Unnamed: 0,wells,inlines,xlines,Lateral_trend,Top_TVD,Bottom_TVD,Top_MD,Bottom_MD,среднее_значение
0,660R,450928.6364,7011087.0,81.747803,-2786.688477,-2875.321045,2900.17848,2988.81104,15.228834
1,661R,457638.9512,7011792.0,75.619003,-2764.798584,-2843.564209,2893.78858,2972.55421,13.880001
2,662R,455158.133924,7014716.0,83.279999,-2762.990479,-2843.939941,2876.09048,2957.03994,12.516621
3,668R,449834.86,7014866.0,78.683403,-2762.426514,-2854.495117,2867.56651,2959.63512,12.392252


In [35]:
def plot_with_trendline(df, x_col, y_col, name_col):
    """
    Функция для построения графика с линией тренда и значением R^2,
    а также отображением всех имен при наведении на точки.

    :param df: DataFrame, содержащий данные
    :param x_col: str, имя колонки для оси X
    :param y_col: str, имя колонки для оси Y
    :param name_col: str, имя колонки с именами для отображения
    """
    # Преобразование значений в колонке с именами в строковый формат
    df[name_col] = df[name_col].astype(str)

    # Создание новой колонки с объединенными именами для одинаковых координат
    df['hover_names'] = df.groupby([x_col, y_col])[name_col].transform(lambda x: ', '.join(x))

    # Извлечение данных
    x = df[x_col]
    y = df[y_col]
    hover_names = df['hover_names']

    # Вычисление коэффициентов линейной регрессии
    coefficients = np.polyfit(x, y, 1)
    polynomial = np.poly1d(coefficients)
    trendline = polynomial(x)

    # Вычисление R^2
    r_squared = 1 - (np.sum((y - trendline) ** 2) / np.sum((y - np.mean(y)) ** 2))
    r_sqrt = round(np.sqrt(r_squared), 3)

    # Форматирование уравнения линии тренда
    slope = coefficients[0]
    intercept = coefficients[1]
    equation = f'y = {slope:.2f}x + {intercept:.2f}'


    # Создание графика
    fig = go.Figure()

    # Добавление точки данных с текстом для отображения имен
    fig.add_trace(go.Scatter(
        x=x,
        y=y,
        mode='markers',
        name='Скважины',
        text=hover_names,  # Текст для отображения при наведении
        hoverinfo='text'  # Отображение только текста
    ))

    # Добавление линии тренда
    fig.add_trace(go.Scatter(x=x, y=trendline, mode='lines', name='Линия тренда'))

    # Добавление аннотации с R^2
    fig.add_annotation(
        x=0.5,
        y=0.9,
        text=f'|R| = {r_sqrt:.2f}<br>{equation}',
        showarrow=False,
        font=dict(size=16),
        xref="paper",
        yref="paper"
    )

    # Настройки графика
    fig.update_layout(
        title='Скважины с линией тренда',
        xaxis_title=x_col,
        yaxis_title=y_col
    )

    # Показать график
    fig.show()
    
    if r_sqrt < 0.7:
        print('Полученную зависимость нельзя использовать в качестве тренда.

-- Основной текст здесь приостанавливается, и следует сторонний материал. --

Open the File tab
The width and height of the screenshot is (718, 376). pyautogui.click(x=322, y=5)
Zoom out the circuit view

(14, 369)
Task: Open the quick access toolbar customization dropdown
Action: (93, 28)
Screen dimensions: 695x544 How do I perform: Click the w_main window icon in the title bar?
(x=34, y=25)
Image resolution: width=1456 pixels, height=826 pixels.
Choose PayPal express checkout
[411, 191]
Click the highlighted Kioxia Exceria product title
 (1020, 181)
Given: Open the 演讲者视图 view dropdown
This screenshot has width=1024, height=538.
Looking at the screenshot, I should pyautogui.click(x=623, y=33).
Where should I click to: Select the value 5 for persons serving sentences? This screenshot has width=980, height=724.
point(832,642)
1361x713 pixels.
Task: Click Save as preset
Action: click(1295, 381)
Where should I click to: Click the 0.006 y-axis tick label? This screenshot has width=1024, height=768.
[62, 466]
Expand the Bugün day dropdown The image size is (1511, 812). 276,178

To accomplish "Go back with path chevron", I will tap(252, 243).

Обратите внимание на другие сейсмические атрибуты.')
    else:
        print('Полученная зависимость пригодна для использования в качестве тренда. Тест пройден успешно')


In [36]:
plot_with_trendline(df_facii, 'Lateral_trend', 'среднее_значение', 'wells')

Полученную зависимость нельзя использовать в качестве тренда. Обратите внимание на другие сейсмические атрибуты.